Bei den vorliegenden Gutachten fanden beispielsweise die nach internationalen Standards gebräuchlichen ‚Ampelmodelle’ (Darstellung von Normal-, Grenz- und Inakzeptabel-Bereichen) keine Anwendung. Hierzu verweise ich auf die Verlautbarungen des Wissenschaftlichen Beirats für globale Umweltveränderungen, auf die allgemein zugängliche Fachliteratur (z.B. PIECHOWSKI 1999, RENN 2007, u. a.), auf das Arbeitspapier der Budapester Ministeriellen Konferenz Umwelt und Gesundheit (EUR/04/5046267/11), sowie auf das Diskussionspapier des Landesumweltamtes NRW „Im Zweifel für die Gesundheit“ (www.lanuv.nrw.de).

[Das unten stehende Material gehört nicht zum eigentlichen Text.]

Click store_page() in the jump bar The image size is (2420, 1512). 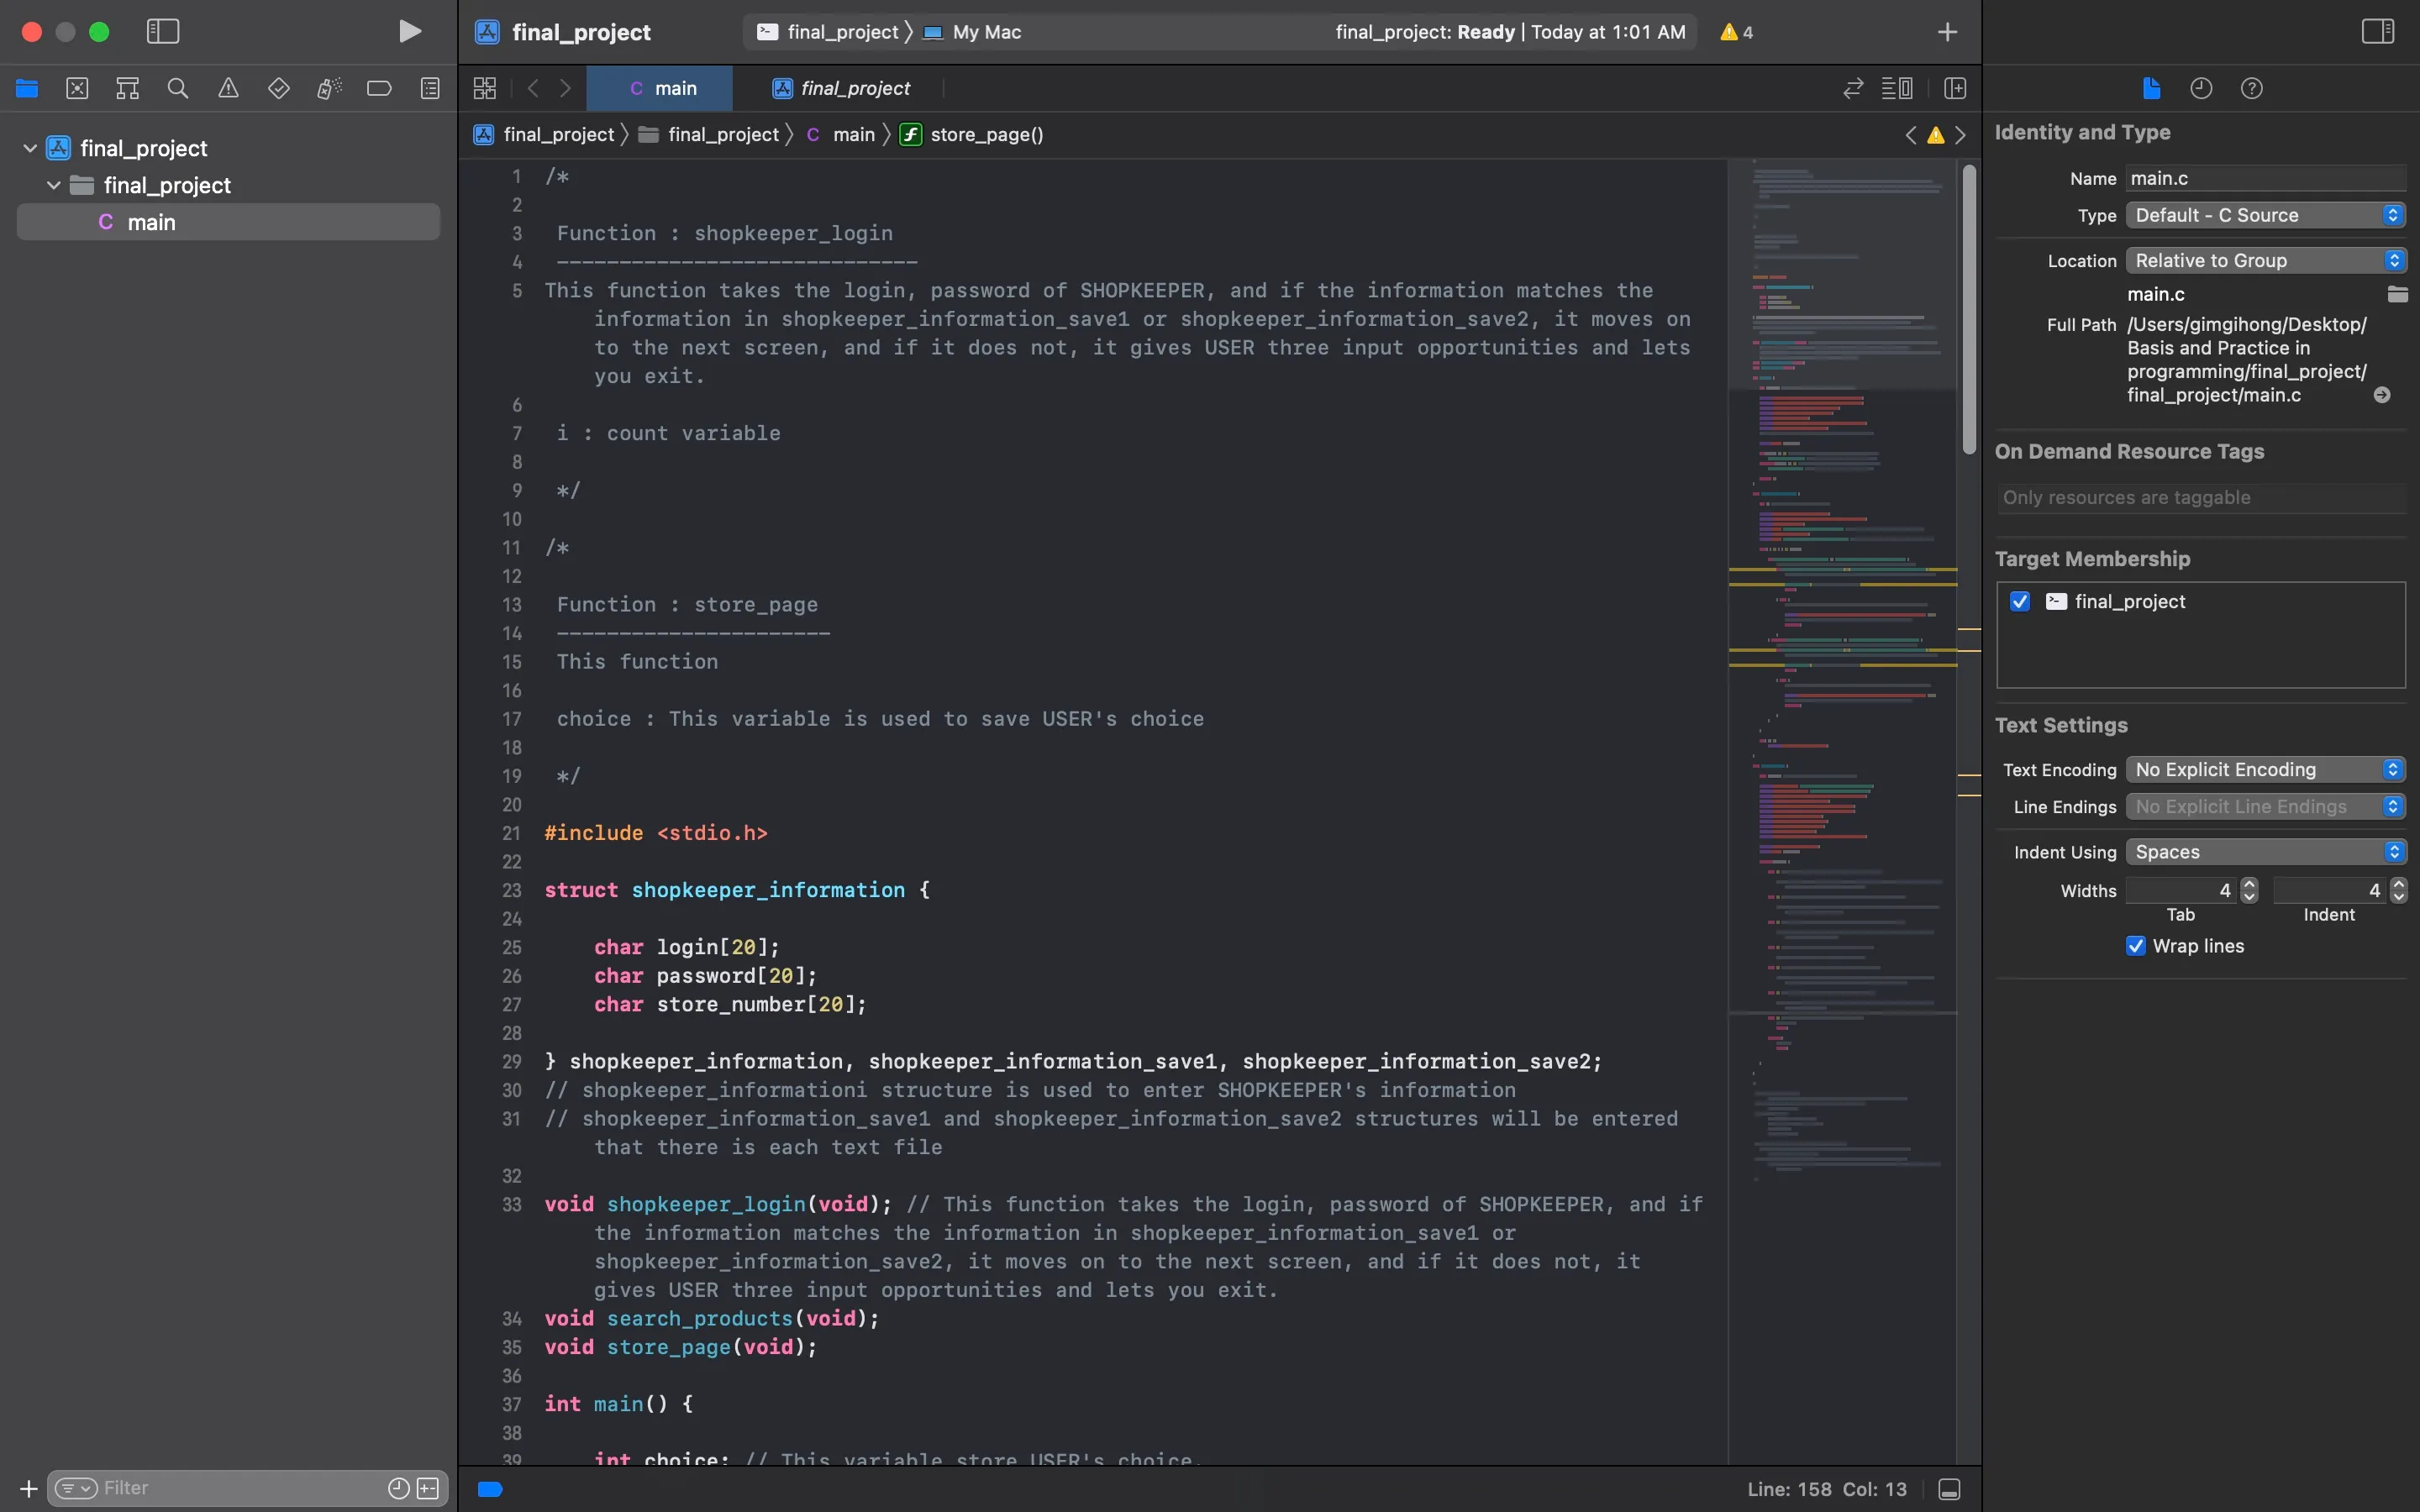coord(985,134)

Es ist unbegreiflich, dass einige Gutachter ihrem Auftraggeber so erbötig sind, auch bei wenig belastbarer Ausgangslage weitreichende Voraussagen treffen, die den Anschein von Sicherheit erwecken, aber schwerwiegende Folgen nach sich ziehen können. Zur Anwendbarkeit des Vorsorgeprinzips hat sich das Europäische Parlament in Übereinstimmung mit der Europäischen Kommission in einer eigenen Entschließung (A5-0352/2000) wie folgt geäußert (www.europaparl.europa.eu):
Das Vorsorgeprinzip ist in all den Fällen anwendbar, in denen wissenschaftliche Beweise nicht ausreichen, keine eindeutigen Schlüsse zulassen oder unklar sind, begründeter Anlass zu Besorgnis über die Möglichkeit besteht, dass potentiell schädliche Folgen für die Umwelt und die Gesundheit von Menschen, Tieren und Pflanzen eintreten. Das Europäische Parlament ist der Ansicht, dass die öffentlichen Entscheidungsträger vor jeder Entscheidung über zu treffende Maßnahmen einen Überblick über die verfügbaren Erkenntnisse zum jeweiligen Risiko haben sollten, wobei dieser Überblick von Sachverständigen erstellt werden sollte, die unabhängig von den betroffenen Parteien sind, in der wissenschaftlichen Fachwelt wegen ihrer Kompetenz auf dem betreffenden Gebiet Anerkennung genießen und nach einem transparenten Verfahren ausgewählt werden. Das Europäische Parlament ist ferner der Ansicht, dass alle betroffenen Hauptbeteiligten, gegebenenfalls auch Vertreter der Zivilgesellschaft, in diesbezügliche politische Entscheidungen einzubeziehen sind und dass wissenschaftliche Minderheitenansichten berücksichtigt werden müssen. Der Schutz der menschlichen Gesundheit und der Umwelt muss Vorrang vor jeder anderen Erwägung haben. Es gibt keine Mindestrisikoschwelle, unterhalb derer das Vorsorgeprinzip nicht berücksichtigt werden muss; es kann daher selbst bei geringem Risiko herangezogen werden. Die Prüfung der Vor- und Nachteile darf nicht ausschließlich auf wirtschaftlichen oder finanziellen Kriterien beruhen, sondern es müssen zum Beispiel auch die Kosten der Untätigkeit für die Umwelt und die menschliche Gesundheit sowie die Risikowahrnehmung in der Bevölkerung und die Akzeptanz der in Betracht gezogenen Maßnahme berücksichtigt werden.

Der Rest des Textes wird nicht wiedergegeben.